Univariate Two-Sample Test
Practitioners collect data during or at the end of an experiment and the data are used for statistical analysis. When the outcome measurement is a scalar variable at a certain time point, a problem of primary interest is whether the average treatment effect (ATE) on the outcome is significant. In this chapter, we introduce two-sample tests for this problem and discuss related issues such as sample size determination.
Statistical Models and Notation
Suppse we collect data $\mathcal{G}=\{(Y_i,A_i,X_i),i=1,\cdots,n\}$ through an experiment where $A_i\in\{0,1\}$ are treatment indicators, $Y_i=Y_i(A_i)$ are observed outcomes (survival; cell concentration), and $X_i$ are baseline covariates (age, gender, blood pressure, etc.).

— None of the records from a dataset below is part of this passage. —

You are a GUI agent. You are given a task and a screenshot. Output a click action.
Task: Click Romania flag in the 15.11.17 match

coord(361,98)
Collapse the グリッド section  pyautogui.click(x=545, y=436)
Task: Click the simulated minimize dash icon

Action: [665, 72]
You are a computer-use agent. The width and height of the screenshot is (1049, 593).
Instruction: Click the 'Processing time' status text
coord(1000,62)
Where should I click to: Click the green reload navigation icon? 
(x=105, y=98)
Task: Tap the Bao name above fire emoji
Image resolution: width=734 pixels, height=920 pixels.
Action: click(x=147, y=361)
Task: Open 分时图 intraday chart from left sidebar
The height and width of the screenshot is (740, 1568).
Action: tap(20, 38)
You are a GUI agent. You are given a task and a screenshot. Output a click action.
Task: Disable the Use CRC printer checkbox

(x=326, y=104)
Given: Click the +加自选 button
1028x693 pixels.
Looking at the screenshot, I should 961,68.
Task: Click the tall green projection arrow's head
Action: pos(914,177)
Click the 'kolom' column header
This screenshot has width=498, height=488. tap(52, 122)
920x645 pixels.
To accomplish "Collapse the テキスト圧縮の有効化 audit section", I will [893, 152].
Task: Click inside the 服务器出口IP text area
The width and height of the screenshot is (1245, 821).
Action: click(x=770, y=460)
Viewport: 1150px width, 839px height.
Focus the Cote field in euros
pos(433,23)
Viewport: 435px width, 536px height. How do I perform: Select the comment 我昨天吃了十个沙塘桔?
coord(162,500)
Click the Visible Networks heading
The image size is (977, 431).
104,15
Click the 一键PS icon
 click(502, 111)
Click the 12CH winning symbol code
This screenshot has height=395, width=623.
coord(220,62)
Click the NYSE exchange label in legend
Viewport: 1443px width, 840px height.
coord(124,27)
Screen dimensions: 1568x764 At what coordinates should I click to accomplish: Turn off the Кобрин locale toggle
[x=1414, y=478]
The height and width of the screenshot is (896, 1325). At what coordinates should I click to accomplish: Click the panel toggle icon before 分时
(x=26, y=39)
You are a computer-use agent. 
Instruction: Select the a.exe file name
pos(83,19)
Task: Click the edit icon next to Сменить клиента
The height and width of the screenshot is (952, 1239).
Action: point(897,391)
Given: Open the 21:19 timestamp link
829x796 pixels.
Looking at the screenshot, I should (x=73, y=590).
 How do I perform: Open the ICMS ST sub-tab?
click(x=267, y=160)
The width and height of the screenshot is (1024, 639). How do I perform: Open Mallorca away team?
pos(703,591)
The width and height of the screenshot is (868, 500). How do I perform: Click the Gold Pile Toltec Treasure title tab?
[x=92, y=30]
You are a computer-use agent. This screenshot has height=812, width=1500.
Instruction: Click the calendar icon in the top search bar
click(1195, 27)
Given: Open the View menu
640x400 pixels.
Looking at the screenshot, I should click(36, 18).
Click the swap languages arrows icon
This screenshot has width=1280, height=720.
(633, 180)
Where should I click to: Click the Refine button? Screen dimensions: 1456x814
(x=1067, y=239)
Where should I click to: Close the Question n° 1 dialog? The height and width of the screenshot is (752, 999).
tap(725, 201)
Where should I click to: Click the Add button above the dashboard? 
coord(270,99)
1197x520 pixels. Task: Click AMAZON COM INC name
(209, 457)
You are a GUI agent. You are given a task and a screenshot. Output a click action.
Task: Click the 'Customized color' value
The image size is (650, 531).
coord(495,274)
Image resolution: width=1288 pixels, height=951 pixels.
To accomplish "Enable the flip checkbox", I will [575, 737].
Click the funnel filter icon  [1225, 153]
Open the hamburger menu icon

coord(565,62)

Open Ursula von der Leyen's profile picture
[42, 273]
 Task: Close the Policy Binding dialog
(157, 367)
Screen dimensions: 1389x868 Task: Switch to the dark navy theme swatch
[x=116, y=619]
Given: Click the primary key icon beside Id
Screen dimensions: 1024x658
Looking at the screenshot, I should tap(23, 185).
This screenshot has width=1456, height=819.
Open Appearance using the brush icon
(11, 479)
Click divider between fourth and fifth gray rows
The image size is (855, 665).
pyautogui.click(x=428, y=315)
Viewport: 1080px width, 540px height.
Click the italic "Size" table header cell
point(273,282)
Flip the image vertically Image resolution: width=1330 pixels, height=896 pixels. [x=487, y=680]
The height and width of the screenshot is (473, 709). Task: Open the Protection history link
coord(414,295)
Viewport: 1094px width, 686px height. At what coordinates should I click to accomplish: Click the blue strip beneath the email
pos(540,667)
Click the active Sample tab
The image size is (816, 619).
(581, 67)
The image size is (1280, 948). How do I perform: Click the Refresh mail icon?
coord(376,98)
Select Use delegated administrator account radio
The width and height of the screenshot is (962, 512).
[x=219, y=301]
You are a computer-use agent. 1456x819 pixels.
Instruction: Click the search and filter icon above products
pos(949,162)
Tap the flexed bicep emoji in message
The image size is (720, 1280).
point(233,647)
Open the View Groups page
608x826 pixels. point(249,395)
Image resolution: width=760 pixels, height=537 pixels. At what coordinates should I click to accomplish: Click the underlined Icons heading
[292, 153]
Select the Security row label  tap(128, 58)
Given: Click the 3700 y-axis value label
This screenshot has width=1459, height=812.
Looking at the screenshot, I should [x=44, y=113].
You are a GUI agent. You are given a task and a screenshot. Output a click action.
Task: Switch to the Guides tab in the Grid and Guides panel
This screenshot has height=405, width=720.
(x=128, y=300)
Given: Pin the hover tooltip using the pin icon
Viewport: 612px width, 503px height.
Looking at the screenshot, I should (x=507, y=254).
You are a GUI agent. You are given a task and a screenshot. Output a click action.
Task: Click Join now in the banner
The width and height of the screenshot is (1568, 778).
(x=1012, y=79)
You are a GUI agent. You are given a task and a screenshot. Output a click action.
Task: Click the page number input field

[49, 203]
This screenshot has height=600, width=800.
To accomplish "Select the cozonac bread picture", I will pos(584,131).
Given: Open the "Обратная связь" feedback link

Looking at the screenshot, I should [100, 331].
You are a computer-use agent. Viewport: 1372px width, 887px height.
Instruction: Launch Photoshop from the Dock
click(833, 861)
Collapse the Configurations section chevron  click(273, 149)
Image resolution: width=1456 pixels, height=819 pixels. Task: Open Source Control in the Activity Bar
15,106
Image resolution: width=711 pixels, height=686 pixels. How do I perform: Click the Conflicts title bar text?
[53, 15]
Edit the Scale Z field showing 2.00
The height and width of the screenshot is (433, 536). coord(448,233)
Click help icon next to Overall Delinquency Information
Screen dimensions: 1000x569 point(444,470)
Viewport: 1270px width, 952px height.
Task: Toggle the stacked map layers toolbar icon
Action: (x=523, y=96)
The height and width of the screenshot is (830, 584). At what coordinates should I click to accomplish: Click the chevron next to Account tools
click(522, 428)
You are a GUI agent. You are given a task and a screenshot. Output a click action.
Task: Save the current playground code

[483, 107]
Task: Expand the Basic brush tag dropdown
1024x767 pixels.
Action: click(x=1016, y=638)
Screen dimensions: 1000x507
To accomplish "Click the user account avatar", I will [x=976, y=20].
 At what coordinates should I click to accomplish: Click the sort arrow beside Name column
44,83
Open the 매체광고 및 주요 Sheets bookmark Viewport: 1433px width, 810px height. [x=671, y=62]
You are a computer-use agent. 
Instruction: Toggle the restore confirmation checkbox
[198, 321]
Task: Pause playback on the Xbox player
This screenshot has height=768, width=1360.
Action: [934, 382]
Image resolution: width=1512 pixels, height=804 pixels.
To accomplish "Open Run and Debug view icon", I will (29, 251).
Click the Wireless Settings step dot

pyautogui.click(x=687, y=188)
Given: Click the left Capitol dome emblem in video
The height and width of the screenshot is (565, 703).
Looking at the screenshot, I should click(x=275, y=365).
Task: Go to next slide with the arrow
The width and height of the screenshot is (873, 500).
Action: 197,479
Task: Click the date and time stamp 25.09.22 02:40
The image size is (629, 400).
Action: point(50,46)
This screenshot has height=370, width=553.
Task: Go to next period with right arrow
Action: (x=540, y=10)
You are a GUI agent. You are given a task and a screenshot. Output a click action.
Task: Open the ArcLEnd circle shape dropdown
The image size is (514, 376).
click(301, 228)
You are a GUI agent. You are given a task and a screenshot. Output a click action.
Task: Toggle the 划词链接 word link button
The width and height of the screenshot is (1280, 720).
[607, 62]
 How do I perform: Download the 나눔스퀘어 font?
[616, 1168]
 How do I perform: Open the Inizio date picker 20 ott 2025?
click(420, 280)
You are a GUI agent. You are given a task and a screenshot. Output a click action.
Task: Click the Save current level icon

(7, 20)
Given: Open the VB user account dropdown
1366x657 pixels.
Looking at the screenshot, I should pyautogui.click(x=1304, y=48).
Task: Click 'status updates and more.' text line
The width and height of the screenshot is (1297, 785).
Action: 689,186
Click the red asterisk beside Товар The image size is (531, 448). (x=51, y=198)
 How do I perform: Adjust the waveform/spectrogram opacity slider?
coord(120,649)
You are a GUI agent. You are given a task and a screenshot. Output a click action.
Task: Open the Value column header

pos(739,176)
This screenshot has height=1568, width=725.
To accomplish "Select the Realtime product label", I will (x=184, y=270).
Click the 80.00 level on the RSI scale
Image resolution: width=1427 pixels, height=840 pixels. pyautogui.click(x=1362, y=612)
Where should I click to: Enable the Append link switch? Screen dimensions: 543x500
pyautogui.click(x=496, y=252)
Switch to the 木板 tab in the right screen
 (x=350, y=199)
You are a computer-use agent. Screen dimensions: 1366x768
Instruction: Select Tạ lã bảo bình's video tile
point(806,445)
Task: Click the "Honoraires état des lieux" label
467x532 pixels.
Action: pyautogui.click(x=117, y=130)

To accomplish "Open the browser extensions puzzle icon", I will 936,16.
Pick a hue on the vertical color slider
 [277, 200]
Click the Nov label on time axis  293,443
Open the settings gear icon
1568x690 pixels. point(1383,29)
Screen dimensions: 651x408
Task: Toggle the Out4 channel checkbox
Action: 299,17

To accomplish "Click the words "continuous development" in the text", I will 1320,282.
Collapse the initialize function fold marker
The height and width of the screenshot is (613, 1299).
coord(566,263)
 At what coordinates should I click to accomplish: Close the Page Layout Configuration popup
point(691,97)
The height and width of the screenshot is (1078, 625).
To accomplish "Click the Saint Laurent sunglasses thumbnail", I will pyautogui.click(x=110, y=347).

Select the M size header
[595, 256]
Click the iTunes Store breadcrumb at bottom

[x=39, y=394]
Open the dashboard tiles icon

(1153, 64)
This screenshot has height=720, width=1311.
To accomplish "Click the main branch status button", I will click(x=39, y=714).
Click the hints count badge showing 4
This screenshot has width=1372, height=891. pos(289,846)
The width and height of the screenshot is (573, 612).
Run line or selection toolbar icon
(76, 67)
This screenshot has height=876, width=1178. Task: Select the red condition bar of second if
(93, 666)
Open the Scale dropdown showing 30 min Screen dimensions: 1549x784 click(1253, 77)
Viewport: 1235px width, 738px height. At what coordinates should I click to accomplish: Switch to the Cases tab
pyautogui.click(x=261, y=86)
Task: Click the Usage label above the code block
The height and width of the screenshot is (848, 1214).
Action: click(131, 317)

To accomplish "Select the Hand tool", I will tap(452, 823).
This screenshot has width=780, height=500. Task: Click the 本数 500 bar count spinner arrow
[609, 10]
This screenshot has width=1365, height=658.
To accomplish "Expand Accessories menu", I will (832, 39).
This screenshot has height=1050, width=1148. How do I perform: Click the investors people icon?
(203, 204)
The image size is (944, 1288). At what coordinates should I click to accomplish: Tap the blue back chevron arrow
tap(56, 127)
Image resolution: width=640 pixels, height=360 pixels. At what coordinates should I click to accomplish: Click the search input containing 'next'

We assume
- A1. $(Y_i(1),Y_i(0))$ are i.i.d. copies of $(Y(1),Y(0))$.
- A2. $\{(Y_i(1),Y_i(0)),i=1,\cdots,n\}\perp \!\!\!\perp \{A_1,\cdots,A_n\}$.
- A3. $E(A_i)=\pi\in(0,1)$ for $i=1,\cdots,n$.
These assumptions are mild and standard for experimental data under covariate-free randomization of treatment assignments. Denote $n_a=\#\{i:A_i=a\}$, $\mu_a=E[Y(a)]$ and $\sigma^2_a=\operatorname{var}\{Y(a)\}$ for $a=0,1$. Let $\bar{Y}_a=n_a^{-1}\sum_{i:A_i=a}Y_i$ be the sample mean in group $A_i=a$ and $$ S_a^2 = \frac{1}{n_a-1}\sum_{i:A_i=a}(Y_i-\bar{Y}_a)^2 $$ the correponding sample variance. The two statistics are respectively unbiased estimators of $\mu_a$ and $\sigma_a^2$. The average treatment effect (ATE), also known as the risk difference (RD) in epidemiology, is defined by $\tau=\mu_1-\mu_0$.
Two-Sided Z-Test
We are primarily interest in testing the null hypothesis $H_0: \tau=0$ versus the alternative hypothesis $H_1: \tau\neq 0$.
T-Statistic
To test the null, we consider the t-statistic $T = T(\mathcal{G})=\hat{\tau}/S_{\tau}$ where $\hat{\tau}=\bar{Y}_1 - \bar{Y}_0$ and $S_{\tau}=\sqrt{S_1^2/n_1 + S_0^2/n_0}$. This test statistic is motivated from that $\hat{\tau}$ is a natural sample estimator of $\tau$ and $S^2_{\tau}$ is the sample estimator for $$ \sigma_{\tau}^2=\operatorname{Var}(\hat{\tau})=\frac{1}{n}\left\{\frac{\sigma_1^2}{\pi} + \frac{\sigma_0^2}{1-\pi}\right\}. $$ By the Central Limit Theorem (CLT) and the Slutsky's Theorem , one can verify that $T$ is asymptotically standard normal under $H_0$.
The Testing Procedure
Intuitively, $T$ should be close to $0$ when $H_0$ is correct. Let $\mathcal{O}=\{(y_i,a_i,x_i),i=1,\cdots,n\}$ denote realized values of the data. The critical region therefore has the form $R(c)=\{\mathcal{O}:|T(\mathcal{O})|>c \}$ for some constant $c>0$.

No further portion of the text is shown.